AMY CONEY BARRETT, a U.S. federal appellate judge and Notre Dame law professor, is a proven conservative with a compelling personal story who has long been atop Donald Trump’s Supreme Court short list.

Trump nominated Barrett last month to be the new high court justice. The Senate Judiciary Committee began confirmation hearings on Barrett’s nomination Monday.

The mother of seven children and a former law clerk to the late right-wing beacon Justice Antonin Scalia, Barrett, now 48, was a finalist for the Supreme Court spot that went to Brett Kavanaugh in 2018.

Advocates on the far right have backed her nomination because of her writings on faith and the law. Religious conservatives were especially energized for Barrett when, during the 2017 confirmation hearing for her current judgeship, Democratic Sen. Dianne Feinstein of California suggested to her that the “dogma lives loudly within you.” Barrett supporters believed the nominee was being disparaged for her Catholicism.

For all the reasons that Trump sees Barrett as a successor to the late Justice Ruth Bader Ginsburg, Democratic senators and liberal advocates have long been poised to oppose her, warning particularly that she could roll back abortion rights and invalidate the Affordable Care Act (ACA).

On the second day of hearings before the Senate Judiciary Committee on Tuesday, Democrats pressed Barrett on health care, election law and abortion rights – and met with little success.

Trump’s third nominee for the highest court dodged questions on how she might rule on a challenge to the ACA; whether she would recuse herself from any lawsuit about the presidential election; and whether she would vote to overturn the landmark 1973 ruling Roe v. Wade, which made abortion legal.

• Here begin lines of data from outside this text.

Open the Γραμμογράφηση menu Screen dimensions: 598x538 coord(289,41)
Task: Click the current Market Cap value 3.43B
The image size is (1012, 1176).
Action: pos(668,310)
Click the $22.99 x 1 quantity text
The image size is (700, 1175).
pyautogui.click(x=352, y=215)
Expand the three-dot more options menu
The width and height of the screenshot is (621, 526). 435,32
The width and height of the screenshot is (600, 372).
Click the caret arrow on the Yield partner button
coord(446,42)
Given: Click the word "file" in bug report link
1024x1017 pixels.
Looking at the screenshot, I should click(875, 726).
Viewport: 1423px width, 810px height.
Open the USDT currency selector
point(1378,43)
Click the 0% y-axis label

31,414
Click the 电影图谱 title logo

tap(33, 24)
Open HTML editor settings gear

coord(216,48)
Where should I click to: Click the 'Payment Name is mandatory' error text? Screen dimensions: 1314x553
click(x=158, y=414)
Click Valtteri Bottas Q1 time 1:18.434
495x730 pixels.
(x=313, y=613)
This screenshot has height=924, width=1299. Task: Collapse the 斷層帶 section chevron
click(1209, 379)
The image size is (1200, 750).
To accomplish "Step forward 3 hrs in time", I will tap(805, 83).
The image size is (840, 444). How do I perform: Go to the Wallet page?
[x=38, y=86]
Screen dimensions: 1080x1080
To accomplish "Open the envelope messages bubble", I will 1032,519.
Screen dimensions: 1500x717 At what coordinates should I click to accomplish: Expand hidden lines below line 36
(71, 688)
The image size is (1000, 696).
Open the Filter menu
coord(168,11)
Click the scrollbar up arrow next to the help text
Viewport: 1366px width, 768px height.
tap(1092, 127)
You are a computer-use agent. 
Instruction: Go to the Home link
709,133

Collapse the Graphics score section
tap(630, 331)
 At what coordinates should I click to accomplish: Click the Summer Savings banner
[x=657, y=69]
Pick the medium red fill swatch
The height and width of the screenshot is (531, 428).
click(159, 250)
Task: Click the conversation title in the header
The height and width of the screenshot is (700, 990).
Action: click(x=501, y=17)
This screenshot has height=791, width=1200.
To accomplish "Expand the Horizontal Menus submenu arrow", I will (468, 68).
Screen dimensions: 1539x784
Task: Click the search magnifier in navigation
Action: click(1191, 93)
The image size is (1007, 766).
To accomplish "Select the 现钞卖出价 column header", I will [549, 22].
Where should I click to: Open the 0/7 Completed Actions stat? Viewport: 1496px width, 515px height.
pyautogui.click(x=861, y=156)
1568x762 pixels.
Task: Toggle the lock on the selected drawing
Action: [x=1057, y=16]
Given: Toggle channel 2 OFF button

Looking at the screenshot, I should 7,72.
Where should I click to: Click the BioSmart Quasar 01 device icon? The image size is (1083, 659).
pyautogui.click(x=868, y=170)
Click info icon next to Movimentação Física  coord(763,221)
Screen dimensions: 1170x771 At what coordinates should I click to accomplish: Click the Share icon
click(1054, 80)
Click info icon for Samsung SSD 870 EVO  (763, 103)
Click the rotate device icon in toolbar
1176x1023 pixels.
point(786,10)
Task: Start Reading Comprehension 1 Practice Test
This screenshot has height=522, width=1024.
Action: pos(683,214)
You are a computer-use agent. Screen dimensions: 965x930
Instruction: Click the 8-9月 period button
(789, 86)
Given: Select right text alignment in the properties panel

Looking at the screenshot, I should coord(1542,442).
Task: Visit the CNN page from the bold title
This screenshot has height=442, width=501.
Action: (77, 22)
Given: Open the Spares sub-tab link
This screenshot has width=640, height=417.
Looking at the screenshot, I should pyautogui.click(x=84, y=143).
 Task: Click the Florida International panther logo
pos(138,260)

In lengthy speeches, Democrats maintained that Barrett’s nomination was effectively a herald of the overturning of that ruling and the ACA, known popularly as Obamacare. The California senator Kamala Harris, participating in the hearing remotely, argued that Barrett’s positions on key issues were clear.

“I would suggest that we not pretend that we don’t know how this nominee views a women’s right to choose to make our own health care decisions,” Harris said late in the hearings.

In an exchange with the Delaware senator Chris Coons, Barrett said: “I am not here on a mission to destroy the Affordable Care Act. I’m just here to apply the law and adhere to the rule of law.”

The Connecticut senator Richard Blumenthal said he was “disappointed” in Barrett’s refusal to commit to a position on whether she would recuse herself from a possible case about the outcome of the 2020 election.

Barrett argued that she was not a pundit, citing remarks by Justice Elena Kagan and Ginsburg in saying that outside of reviewing a specific case, it was not her place to offer a position.

“No hints, no previews, no forecasts,” Barrett quoted Ginsburg as saying, after Feinstein questioned her about how she might rule in any case challenging the legality of abortion.

She repeatedly denied any indication that her political views would color her rulings on the high court.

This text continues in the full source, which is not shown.